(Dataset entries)
— Start —

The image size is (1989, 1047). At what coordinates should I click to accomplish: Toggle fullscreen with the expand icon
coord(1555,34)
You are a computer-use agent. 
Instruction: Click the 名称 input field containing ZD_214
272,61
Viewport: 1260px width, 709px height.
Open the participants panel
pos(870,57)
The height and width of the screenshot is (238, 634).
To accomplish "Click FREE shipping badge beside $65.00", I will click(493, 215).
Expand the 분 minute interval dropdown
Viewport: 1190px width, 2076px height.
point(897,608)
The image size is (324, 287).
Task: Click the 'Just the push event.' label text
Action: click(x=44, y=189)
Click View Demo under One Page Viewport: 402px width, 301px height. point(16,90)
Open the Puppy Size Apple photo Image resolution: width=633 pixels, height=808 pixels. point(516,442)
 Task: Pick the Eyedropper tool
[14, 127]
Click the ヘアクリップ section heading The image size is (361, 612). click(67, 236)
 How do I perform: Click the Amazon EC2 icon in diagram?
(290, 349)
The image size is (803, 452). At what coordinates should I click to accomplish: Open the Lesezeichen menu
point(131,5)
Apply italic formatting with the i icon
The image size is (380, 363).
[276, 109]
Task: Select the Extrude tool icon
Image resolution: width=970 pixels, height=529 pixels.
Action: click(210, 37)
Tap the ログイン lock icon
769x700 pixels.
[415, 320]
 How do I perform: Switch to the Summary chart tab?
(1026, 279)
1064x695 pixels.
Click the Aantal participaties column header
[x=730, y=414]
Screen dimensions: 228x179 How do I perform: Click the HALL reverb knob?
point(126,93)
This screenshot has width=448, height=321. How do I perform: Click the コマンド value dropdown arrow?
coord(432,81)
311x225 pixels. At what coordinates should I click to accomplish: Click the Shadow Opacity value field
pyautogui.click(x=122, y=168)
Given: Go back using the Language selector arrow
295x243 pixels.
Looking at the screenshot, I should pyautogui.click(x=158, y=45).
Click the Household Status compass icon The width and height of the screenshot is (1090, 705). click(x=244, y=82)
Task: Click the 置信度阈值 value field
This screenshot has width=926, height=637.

— End —

▶ [EXERCISE GOAL]
Reproduce every line of the listing above verbatim, from the first entry through the last.

▶ [SOLUTION TO THE PROBLEM]
The image size is (1989, 1047). At what coordinates should I click to accomplish: Toggle fullscreen with the expand icon
coord(1555,34)
You are a computer-use agent. 
Instruction: Click the 名称 input field containing ZD_214
272,61
Viewport: 1260px width, 709px height.
Open the participants panel
pos(870,57)
The height and width of the screenshot is (238, 634).
To accomplish "Click FREE shipping badge beside $65.00", I will click(493, 215).
Expand the 분 minute interval dropdown
Viewport: 1190px width, 2076px height.
point(897,608)
The image size is (324, 287).
Task: Click the 'Just the push event.' label text
Action: click(x=44, y=189)
Click View Demo under One Page Viewport: 402px width, 301px height. point(16,90)
Open the Puppy Size Apple photo Image resolution: width=633 pixels, height=808 pixels. point(516,442)
 Task: Pick the Eyedropper tool
[14, 127]
Click the ヘアクリップ section heading The image size is (361, 612). click(67, 236)
 How do I perform: Click the Amazon EC2 icon in diagram?
(290, 349)
The image size is (803, 452). At what coordinates should I click to accomplish: Open the Lesezeichen menu
point(131,5)
Apply italic formatting with the i icon
The image size is (380, 363).
[276, 109]
Task: Select the Extrude tool icon
Image resolution: width=970 pixels, height=529 pixels.
Action: click(210, 37)
Tap the ログイン lock icon
769x700 pixels.
[415, 320]
 How do I perform: Switch to the Summary chart tab?
(1026, 279)
1064x695 pixels.
Click the Aantal participaties column header
[x=730, y=414]
Screen dimensions: 228x179 How do I perform: Click the HALL reverb knob?
point(126,93)
This screenshot has width=448, height=321. How do I perform: Click the コマンド value dropdown arrow?
coord(432,81)
311x225 pixels. At what coordinates should I click to accomplish: Click the Shadow Opacity value field
pyautogui.click(x=122, y=168)
Given: Go back using the Language selector arrow
295x243 pixels.
Looking at the screenshot, I should pyautogui.click(x=158, y=45).
Click the Household Status compass icon The width and height of the screenshot is (1090, 705). click(x=244, y=82)
Task: Click the 置信度阈值 value field
This screenshot has width=926, height=637.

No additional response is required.